PROMPT A: Set down, word for word, the part of the passage on the Easter raid below that starts with "The force and" and goes on through "that were outraged.".
PROMPT B: Take the passage on the Easter raid below further, beginning right after its final sentence.

START DOCUMENT EXTRACT

That was despite the fact that the State Department, in February of 2000, had declared Cuba to be "a totalitarian state controlled by President Fidel Castro…Castro exercises control over all aspects of Cuban life through the communist party…"

The force and brutality of the Easter raid raised many questions about the use of force and the rule of law. In light of the overzealous and bloody attack on Waco under Attorney General Janet Reno's watch, this raid was all the more shocking. And it wasn't just conservatives and the Cuban-American population that were outraged.

Liberal Harvard law professor Alan Dershowitz said, "I think it was a direct violation of the constitutional rights of the family whose home was invaded and of the child who was forcibly taken." Dershowitz also said that "By enforcing its own order, without the judicial imprimatur of a court mandate, the Justice Department has reinforced a precedent that endangers the rights of all American citizens."

Another Harvard law professor, Laurence Tribe, concurred: "Ms. Reno's decision to take the law as well as the child into her own hands seems worse than a political blunder. Even if well-intended, her decision strikes at the heart of constitutional government and shakes the safeguards of liberty." Tribe also said, "I think it was a direct violation of the constitutional rights of the family whose home was invaded and of the child who was forcibly taken."

END DOCUMENT EXTRACT
START ENTRIES SUPPLIED

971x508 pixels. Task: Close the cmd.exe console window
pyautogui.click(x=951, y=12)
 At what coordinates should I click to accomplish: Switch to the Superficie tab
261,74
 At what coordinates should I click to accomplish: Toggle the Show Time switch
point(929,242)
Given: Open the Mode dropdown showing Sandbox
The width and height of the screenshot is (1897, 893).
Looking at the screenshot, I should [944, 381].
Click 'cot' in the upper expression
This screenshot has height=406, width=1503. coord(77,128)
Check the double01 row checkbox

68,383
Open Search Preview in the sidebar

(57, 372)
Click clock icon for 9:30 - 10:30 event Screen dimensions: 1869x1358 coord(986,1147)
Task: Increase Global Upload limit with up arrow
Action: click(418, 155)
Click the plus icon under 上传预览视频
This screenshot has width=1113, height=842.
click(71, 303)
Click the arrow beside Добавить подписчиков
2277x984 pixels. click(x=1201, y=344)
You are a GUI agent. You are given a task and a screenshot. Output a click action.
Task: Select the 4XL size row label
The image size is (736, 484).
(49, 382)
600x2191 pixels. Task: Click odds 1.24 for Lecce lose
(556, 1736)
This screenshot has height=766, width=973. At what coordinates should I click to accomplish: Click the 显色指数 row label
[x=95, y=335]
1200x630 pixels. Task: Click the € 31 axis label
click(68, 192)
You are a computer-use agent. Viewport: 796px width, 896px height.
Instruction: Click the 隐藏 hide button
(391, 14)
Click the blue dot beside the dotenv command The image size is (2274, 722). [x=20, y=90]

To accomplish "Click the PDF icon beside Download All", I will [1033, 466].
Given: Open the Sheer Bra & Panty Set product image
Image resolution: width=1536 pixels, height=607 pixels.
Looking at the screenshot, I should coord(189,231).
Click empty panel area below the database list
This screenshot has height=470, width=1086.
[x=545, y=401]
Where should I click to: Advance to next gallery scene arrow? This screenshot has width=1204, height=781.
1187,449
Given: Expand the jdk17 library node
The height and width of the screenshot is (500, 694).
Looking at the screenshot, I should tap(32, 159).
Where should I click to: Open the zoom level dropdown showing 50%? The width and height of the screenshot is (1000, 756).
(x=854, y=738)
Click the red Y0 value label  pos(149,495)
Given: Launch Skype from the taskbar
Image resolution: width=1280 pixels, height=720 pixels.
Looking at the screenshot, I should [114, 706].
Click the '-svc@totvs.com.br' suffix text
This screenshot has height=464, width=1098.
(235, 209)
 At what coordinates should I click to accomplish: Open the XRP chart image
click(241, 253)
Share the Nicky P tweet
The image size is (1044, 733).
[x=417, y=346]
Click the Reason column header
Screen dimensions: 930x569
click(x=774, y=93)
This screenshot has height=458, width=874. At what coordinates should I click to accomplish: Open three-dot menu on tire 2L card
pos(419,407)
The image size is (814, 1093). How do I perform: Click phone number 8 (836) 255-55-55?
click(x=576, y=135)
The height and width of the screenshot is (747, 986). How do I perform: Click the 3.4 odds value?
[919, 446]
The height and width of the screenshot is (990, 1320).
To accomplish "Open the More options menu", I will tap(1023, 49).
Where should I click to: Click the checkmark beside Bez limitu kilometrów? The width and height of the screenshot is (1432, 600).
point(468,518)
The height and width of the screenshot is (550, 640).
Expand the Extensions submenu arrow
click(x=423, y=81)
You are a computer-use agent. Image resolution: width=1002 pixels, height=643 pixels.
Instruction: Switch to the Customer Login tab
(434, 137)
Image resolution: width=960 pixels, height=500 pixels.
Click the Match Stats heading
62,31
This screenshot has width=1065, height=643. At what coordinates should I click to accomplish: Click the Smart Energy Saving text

END ENTRIES SUPPLIED

RESULT A:
The force and brutality of the Easter raid raised many questions about the use of force and the rule of law. In light of the overzealous and bloody attack on Waco under Attorney General Janet Reno's watch, this raid was all the more shocking. And it wasn't just conservatives and the Cuban-American population that were outraged.

RESULT B:
What was their legal justification?

The morning after Elian was seized, Doris Meissner, commissioner of INS, told CBS's Face the Nation that her legal authority was a search warrant from a federal judge at 6 o'clock that evening. But just two days earlier they had gone into federal court for an order to remove Elian, and the court refused. So they turned instead to a federal magistrate, seeking search and arrest warrants on the grounds that Elian was in the country illegally, a legal argument that the 11th circuit court and civil libertarians had rejected. Many argued that the warrant was obtained illegally because it was based on false information provided to the magistrate judge. It said he was here illegally, though the law of the land was that if someone escaping Cuba made it to U.S. soil, they were automatically granted asylum.

Why was the Justice Department so determined to use a massive show of force?

Then-Sen. Bob Smith (R-NH) said it was about Clinton's legacy—that Clinton wanted to establish diplomatic relations with Cuba and that Elian's life in the U.S. as a free person stood in the way. But Clinton's dream of establishing relations with Castro never came true.

A.M. Rosenthal, former editor of the New York Times, declared the "shocking abduction of the boy" to be "so unconstitutional and cruel that [it keeps] the hope alive that this time the courts and Congress will not allow the White House to get away with it."

But the Clinton White House did.

In the 60 Minutes segment, reporter Bob Simon asked Elian how he felt about his Florida relatives. Elian said, "They were telling me bad things about [my father]…they were also telling me to tell [my father] that I did not want to go back to Cuba… and I always told them I wanted to." The family denied that Elian ever said that. Elian also said that he wanted to see his Florida family again, but that the way they had handled the situation "was wrong."

The low point of the segment was when they showed Castro honoring Elian, and Bob Simon said, "That's quite something for the president of a country to say he's proud to have a kid as a friend." Elian responded, "Not only [do I think of Castro] as a friend, but also as a father."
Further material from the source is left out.